The demand trends of developing countries and global demand requirements to support eventual energy transition initiatives, combined with depletion of existing resources, reduced investment in the upstream oil and gas sector over recent years, and diminished available inventory quality has necessitated increased service intensity for available resources thereby resulting in continued constructive end markets for CES services which enhance drilling and production performance.

Economic uncertainty, OPEC+ easing of production cuts, and ongoing global conflicts have tempered near-term energy supply-demand dynamics. Despite this, energy industry fundamentals continue to support critical drilling and production activity for oil and natural gas as current depressed global inventories and fewer high-quality drilling locations provide cautious optimism for suitable pricing over the mid to longer term. In the shorter term the situation is more fluid as customers are closely monitoring fluctuating oil and gas pricing in the context of their inherent production economics which may impact activity levels, spending plans, and, by extension, product pricing.
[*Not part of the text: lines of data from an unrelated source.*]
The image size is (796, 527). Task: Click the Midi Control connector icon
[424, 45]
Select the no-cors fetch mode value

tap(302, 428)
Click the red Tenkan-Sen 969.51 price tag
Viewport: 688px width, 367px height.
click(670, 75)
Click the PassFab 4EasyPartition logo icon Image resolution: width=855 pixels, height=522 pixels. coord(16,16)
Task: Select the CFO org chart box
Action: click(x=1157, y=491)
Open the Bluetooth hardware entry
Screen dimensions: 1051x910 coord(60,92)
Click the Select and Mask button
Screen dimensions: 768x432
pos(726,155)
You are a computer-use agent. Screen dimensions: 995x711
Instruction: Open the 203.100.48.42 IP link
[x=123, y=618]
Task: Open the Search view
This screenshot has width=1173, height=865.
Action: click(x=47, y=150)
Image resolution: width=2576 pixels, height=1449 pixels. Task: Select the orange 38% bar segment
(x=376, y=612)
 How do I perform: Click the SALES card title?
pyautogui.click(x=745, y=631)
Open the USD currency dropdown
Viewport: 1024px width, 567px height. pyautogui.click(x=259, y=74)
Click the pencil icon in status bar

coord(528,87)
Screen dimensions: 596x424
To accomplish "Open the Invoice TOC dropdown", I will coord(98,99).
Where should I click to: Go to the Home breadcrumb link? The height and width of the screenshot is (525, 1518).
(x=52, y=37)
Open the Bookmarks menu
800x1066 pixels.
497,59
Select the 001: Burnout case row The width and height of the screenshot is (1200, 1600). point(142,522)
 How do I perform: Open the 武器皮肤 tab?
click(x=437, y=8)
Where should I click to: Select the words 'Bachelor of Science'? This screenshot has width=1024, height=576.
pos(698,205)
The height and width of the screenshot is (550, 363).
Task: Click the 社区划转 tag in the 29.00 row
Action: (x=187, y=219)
While the current political landscape and impact of recently imposed tariffs in both the US and Canada continues to generate uncertainty, including within the energy sector, CES' business model provides relative protection due to its significant proportion of revenue derived in the US versus Canada, its vertically integrated business models in both countries, and flexible supply chain capabilities.

CES expects to benefit from secular trends in upstream activity, increased service intensity levels, and adoption of advanced critical chemical solutions by capitalizing on its established infrastructure, industry leading positioning, vertically integrated business model, and strategic procurement practices.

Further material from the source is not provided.